§ What is expected
Rewrite the items from the line containing "How do I perform: Click the shopping" through the line containing "click(x=478, y=22)", changing "column header" to "column heading" and leaving everything else unchanged.

§ Dataset extract
****************

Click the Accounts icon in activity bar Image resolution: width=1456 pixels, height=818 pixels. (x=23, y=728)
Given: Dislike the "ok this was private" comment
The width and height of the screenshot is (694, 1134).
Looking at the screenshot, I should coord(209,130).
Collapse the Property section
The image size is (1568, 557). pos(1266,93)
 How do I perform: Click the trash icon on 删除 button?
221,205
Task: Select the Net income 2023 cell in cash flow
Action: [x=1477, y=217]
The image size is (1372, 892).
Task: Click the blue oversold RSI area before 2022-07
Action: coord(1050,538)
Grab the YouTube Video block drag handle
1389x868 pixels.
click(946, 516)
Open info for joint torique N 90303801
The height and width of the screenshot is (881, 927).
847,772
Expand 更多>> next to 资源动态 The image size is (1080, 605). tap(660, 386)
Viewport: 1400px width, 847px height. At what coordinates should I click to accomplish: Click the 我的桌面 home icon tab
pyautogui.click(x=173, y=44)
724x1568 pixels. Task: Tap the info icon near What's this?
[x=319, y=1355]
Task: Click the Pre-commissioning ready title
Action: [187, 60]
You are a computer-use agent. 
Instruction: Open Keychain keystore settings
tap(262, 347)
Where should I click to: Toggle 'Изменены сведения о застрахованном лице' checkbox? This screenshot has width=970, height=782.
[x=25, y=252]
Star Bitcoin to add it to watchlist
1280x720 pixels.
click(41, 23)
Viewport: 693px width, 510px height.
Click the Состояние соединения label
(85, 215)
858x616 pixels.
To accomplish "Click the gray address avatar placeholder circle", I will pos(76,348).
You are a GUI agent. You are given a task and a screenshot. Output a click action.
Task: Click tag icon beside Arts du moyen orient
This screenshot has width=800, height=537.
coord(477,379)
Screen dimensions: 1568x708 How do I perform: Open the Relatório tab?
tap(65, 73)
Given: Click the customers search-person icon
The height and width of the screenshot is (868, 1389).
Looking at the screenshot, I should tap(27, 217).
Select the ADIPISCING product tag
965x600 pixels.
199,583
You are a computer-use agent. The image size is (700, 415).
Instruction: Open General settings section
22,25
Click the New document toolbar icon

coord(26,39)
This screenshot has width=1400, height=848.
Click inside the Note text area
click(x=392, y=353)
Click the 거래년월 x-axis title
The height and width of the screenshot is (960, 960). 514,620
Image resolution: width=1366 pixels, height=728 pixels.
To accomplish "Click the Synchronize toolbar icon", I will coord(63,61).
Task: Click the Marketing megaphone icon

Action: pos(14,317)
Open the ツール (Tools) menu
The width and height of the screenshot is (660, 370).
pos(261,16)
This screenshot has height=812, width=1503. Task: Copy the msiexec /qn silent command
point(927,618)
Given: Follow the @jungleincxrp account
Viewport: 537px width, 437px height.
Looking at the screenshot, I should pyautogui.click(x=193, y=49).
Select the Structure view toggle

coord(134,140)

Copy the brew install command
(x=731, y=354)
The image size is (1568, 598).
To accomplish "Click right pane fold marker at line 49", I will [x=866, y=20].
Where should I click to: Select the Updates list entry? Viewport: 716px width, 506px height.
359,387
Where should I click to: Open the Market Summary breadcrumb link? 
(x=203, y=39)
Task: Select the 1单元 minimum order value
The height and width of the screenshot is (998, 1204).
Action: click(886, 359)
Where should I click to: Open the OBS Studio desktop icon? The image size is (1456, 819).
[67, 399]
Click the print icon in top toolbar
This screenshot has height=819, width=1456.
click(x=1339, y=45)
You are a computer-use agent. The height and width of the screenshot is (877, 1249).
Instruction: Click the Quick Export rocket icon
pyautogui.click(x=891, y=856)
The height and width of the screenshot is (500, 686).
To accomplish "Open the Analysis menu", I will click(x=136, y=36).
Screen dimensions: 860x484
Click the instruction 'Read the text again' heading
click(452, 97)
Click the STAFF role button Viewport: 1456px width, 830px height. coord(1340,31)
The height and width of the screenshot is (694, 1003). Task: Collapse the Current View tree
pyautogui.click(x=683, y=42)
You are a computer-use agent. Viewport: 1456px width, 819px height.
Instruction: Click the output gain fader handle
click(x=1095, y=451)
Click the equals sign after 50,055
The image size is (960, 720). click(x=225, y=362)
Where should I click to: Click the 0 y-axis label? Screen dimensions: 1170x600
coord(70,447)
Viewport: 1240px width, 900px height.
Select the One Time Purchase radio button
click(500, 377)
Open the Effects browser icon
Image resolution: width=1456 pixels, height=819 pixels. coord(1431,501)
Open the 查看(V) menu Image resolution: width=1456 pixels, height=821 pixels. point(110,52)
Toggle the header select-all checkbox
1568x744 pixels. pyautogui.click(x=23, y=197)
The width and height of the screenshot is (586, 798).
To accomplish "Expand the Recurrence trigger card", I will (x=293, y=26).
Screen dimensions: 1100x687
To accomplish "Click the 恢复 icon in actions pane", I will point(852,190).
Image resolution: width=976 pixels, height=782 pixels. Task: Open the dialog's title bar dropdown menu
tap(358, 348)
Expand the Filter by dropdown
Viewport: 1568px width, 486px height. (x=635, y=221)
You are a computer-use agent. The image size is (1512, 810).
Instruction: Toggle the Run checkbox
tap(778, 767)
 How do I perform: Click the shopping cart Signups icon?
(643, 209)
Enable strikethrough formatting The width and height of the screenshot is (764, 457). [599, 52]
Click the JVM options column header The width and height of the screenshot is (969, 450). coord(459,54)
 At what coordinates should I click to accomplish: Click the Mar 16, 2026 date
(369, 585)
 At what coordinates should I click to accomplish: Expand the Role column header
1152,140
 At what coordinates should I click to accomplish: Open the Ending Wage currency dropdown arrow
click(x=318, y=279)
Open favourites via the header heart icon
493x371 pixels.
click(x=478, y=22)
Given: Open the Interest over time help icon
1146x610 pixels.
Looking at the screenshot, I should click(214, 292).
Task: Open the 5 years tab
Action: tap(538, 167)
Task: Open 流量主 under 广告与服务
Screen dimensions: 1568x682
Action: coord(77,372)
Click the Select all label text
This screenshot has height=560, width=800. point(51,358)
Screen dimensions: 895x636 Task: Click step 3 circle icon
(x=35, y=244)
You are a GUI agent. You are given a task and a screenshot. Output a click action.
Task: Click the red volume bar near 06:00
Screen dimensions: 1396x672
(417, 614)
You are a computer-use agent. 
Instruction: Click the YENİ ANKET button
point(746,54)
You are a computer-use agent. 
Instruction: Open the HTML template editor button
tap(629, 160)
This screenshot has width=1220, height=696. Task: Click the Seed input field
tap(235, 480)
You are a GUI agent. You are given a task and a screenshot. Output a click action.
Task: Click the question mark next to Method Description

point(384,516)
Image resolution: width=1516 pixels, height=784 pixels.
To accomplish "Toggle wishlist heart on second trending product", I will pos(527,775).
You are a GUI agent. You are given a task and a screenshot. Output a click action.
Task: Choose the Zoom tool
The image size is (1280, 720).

****************

§ Answer to this task
 How do I perform: Click the shopping cart Signups icon?
(643, 209)
Enable strikethrough formatting The width and height of the screenshot is (764, 457). [599, 52]
Click the JVM options column heading The width and height of the screenshot is (969, 450). coord(459,54)
 At what coordinates should I click to accomplish: Click the Mar 16, 2026 date
(369, 585)
 At what coordinates should I click to accomplish: Expand the Role column heading
1152,140
 At what coordinates should I click to accomplish: Open the Ending Wage currency dropdown arrow
click(x=318, y=279)
Open favourites via the header heart icon
493x371 pixels.
click(x=478, y=22)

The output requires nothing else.